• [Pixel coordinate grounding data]
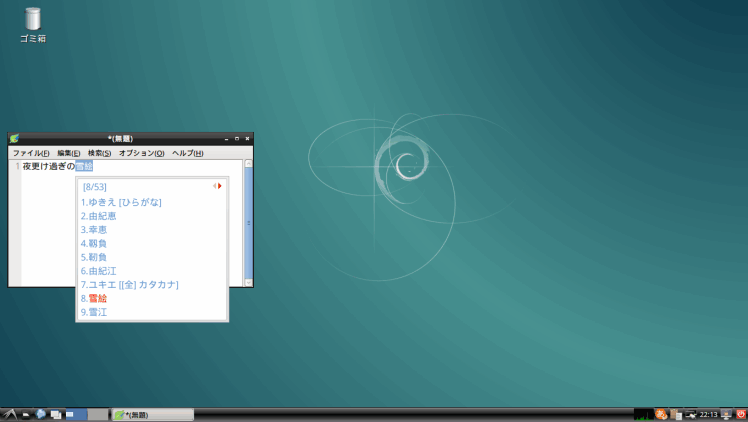This screenshot has width=748, height=422.
Task: Click the editor's vertical scrollbar
Action: pyautogui.click(x=249, y=223)
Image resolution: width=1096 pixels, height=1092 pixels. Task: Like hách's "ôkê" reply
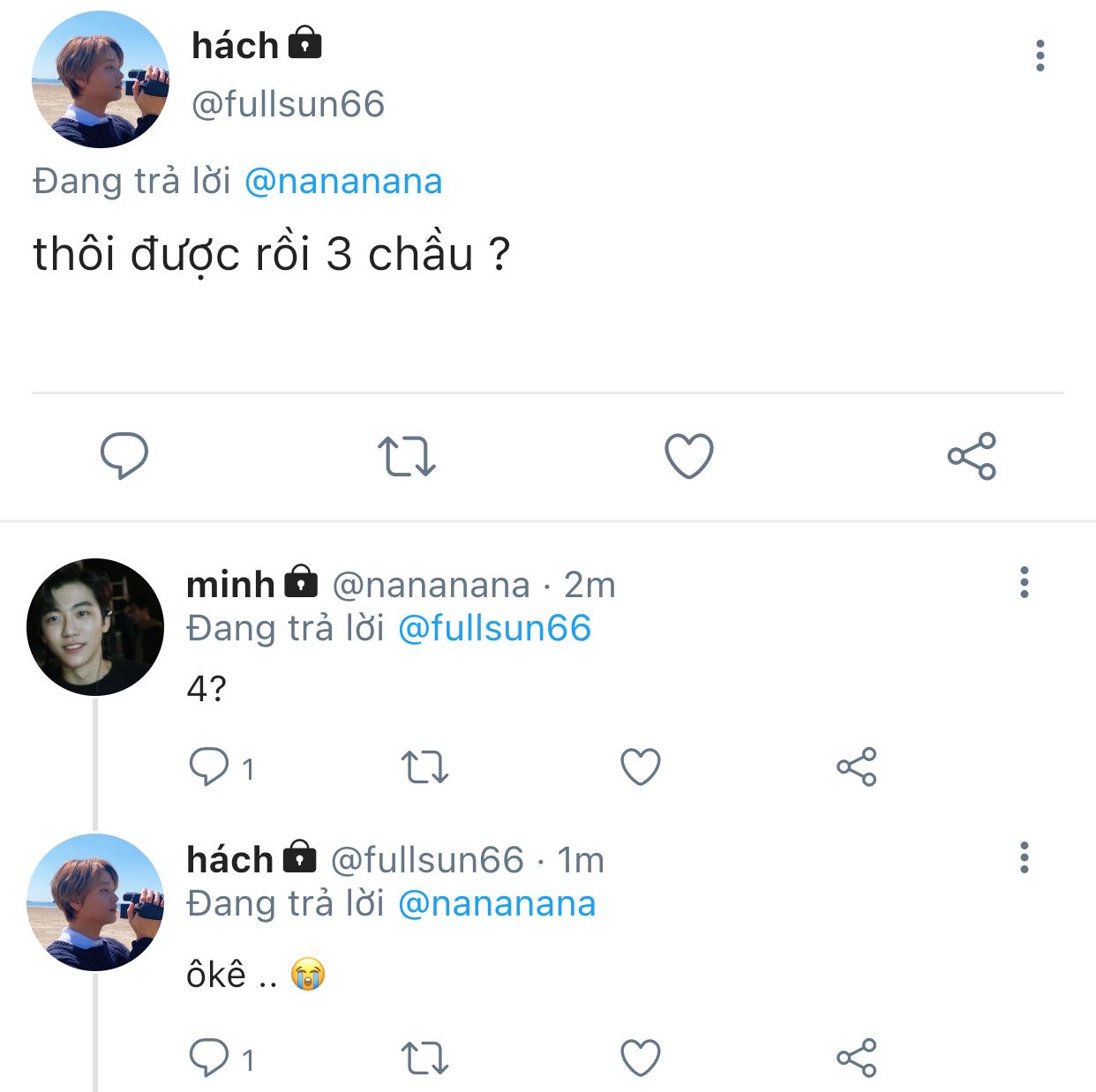click(641, 1058)
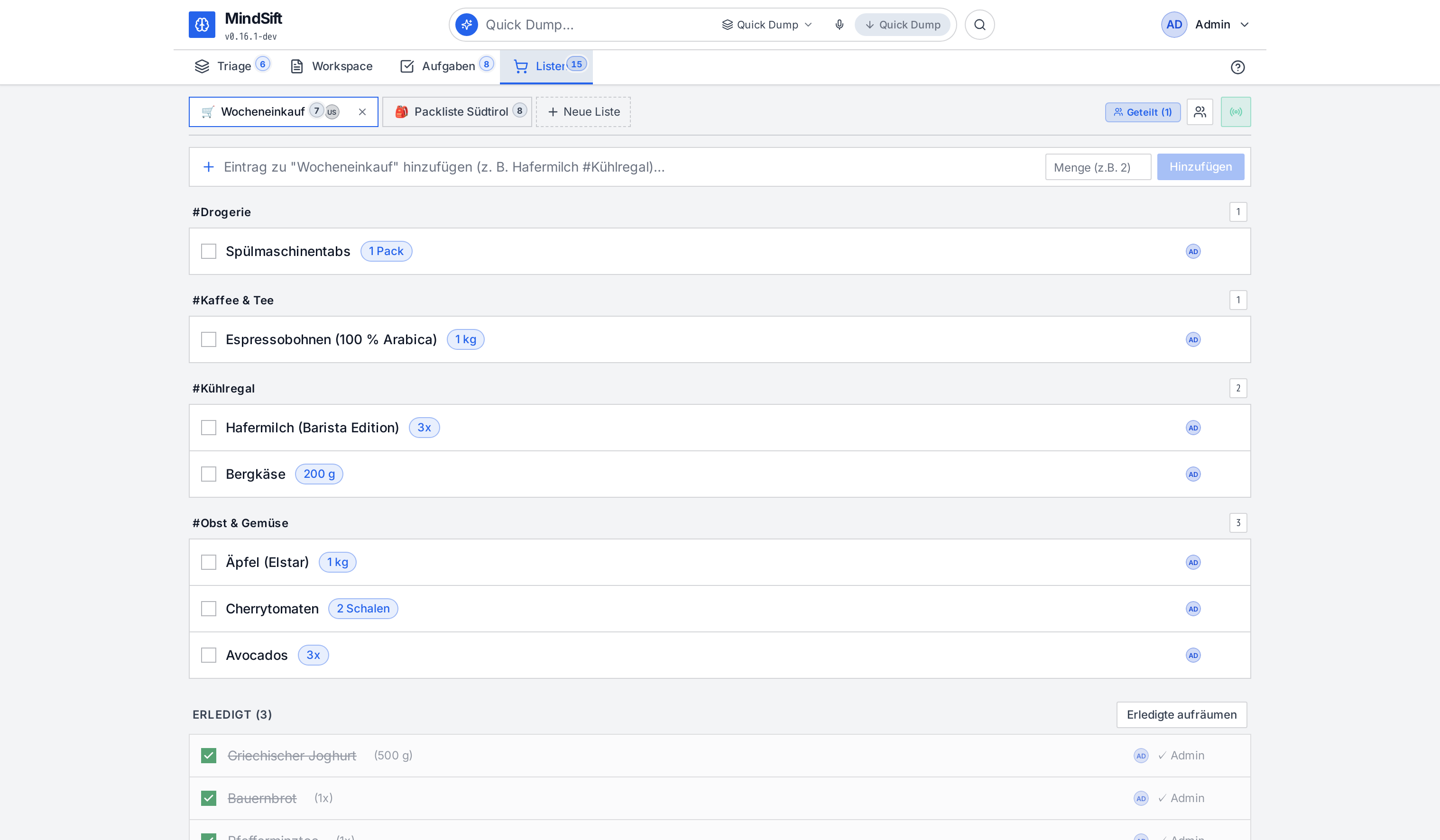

• [TASK STATEMENT]
An exact transcription is needed, covering the line with "Image resolution: width=1096" and every line after it to the end of the entries, but not the pictures.

• [WRITTEN RESPONSE]
Image resolution: width=1096 pixels, height=1092 pixels. Task: Like hách's "ôkê" reply
click(641, 1058)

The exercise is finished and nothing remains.